Time Magazine International Edition

THE MANGROVE MOMENT

ON A RECENT TUESDAY MORNING, SEVERAL dozen Pakistani schoolchildren barreled down a wooden walkway into a thicket of mangroves. They jostled for space at a small viewing platform and eagerly pointed out fish darting between the exposed tree roots. As the rising tide inched ever closer to the crabs and mudskippers resting on shore, the children’s guide launched into a detailed explanation of the unique marine ecosystem fringing the coast, and how it provided both a vital nursery for ocean fish and protection from tsunamis and storm surges. If mangroves are so important, wondered one child out loud, “Why are they in here, and not out there?” By in here, she meant the soaring glass atrium of Karachi’s newly opened MagnifiScience Centre, where the high-tech centerpiece is the living mangrove exhibit—complete with real trees, live fish, plastic crabs, and an accelerated tidal ebb and flow maintained by underground water pumps. Out there is the crowded coastal megacity of Karachi, where all but a few of the mangrove forests that once defined this Indus Delta port town have been chopped down, paved over, and developed into ocean-view high-rises, golf courses, and container ports.

• • • •

▶ **Work to be completed**:
Answer these questions from the mangrove article:
(a) What did the schoolchildren point out from the small viewing platform?
(b) What keeps up the accelerated tidal ebb and flow in the living mangrove exhibit?
(c) What has Karachi developed most of its former mangrove forests into?

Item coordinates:
• • • •

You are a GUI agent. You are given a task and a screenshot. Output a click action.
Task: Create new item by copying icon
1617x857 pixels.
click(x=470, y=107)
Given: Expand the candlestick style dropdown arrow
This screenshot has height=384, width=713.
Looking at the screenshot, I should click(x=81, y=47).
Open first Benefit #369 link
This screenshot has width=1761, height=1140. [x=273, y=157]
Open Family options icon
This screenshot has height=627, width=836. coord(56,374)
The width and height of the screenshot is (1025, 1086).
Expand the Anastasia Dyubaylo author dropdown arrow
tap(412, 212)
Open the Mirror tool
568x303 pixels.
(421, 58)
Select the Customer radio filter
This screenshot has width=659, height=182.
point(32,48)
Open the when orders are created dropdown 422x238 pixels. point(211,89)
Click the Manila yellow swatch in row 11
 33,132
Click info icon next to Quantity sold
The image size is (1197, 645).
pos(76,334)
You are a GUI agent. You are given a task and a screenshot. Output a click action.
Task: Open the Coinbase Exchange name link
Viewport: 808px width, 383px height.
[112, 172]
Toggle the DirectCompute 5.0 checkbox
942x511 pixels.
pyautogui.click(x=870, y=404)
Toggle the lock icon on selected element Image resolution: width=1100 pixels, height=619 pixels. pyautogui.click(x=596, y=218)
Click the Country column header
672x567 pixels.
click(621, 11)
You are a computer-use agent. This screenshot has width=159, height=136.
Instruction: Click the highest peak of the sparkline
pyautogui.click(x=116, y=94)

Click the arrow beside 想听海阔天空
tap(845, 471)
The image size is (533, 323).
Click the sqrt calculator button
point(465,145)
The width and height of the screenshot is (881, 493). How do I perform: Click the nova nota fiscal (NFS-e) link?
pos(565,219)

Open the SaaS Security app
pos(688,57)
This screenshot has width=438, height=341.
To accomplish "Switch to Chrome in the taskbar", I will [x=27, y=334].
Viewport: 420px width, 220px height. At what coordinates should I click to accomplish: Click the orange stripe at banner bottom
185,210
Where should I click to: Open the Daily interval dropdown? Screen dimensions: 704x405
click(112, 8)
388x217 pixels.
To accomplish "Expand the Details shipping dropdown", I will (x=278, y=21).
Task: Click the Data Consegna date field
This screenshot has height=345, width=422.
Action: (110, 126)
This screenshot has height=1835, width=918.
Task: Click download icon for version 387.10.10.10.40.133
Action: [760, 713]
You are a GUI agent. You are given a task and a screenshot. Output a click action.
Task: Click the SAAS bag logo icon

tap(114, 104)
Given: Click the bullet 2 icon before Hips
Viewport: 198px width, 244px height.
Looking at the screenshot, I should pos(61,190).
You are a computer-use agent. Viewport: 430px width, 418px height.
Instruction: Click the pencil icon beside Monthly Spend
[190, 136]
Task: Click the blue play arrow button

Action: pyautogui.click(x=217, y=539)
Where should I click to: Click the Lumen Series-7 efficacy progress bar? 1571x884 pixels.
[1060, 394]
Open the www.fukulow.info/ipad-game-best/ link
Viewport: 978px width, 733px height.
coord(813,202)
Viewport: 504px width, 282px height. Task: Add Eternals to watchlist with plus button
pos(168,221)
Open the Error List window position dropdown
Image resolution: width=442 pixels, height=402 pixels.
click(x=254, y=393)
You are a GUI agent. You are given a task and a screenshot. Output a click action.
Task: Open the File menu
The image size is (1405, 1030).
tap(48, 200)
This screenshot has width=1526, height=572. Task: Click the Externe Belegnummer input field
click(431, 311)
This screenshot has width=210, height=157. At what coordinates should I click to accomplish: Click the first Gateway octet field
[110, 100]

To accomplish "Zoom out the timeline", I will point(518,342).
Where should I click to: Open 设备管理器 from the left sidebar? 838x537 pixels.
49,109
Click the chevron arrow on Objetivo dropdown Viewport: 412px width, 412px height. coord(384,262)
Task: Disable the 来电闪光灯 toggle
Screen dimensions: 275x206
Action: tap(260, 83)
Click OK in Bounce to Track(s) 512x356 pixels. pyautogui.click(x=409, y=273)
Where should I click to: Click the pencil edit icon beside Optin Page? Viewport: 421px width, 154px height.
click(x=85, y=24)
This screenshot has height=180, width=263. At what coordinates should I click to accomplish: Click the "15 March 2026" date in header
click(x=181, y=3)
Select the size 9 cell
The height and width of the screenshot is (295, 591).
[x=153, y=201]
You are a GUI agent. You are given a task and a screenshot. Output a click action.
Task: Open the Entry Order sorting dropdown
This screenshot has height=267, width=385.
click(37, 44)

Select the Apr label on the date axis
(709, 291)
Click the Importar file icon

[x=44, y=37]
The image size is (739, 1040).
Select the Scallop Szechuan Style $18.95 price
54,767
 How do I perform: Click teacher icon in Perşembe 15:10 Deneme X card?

• • • •

▶ **Worked solution**:
(a) Fish darting between the exposed tree roots.
(b) Underground water pumps.
(c) Ocean-view high-rises, golf courses, and container ports.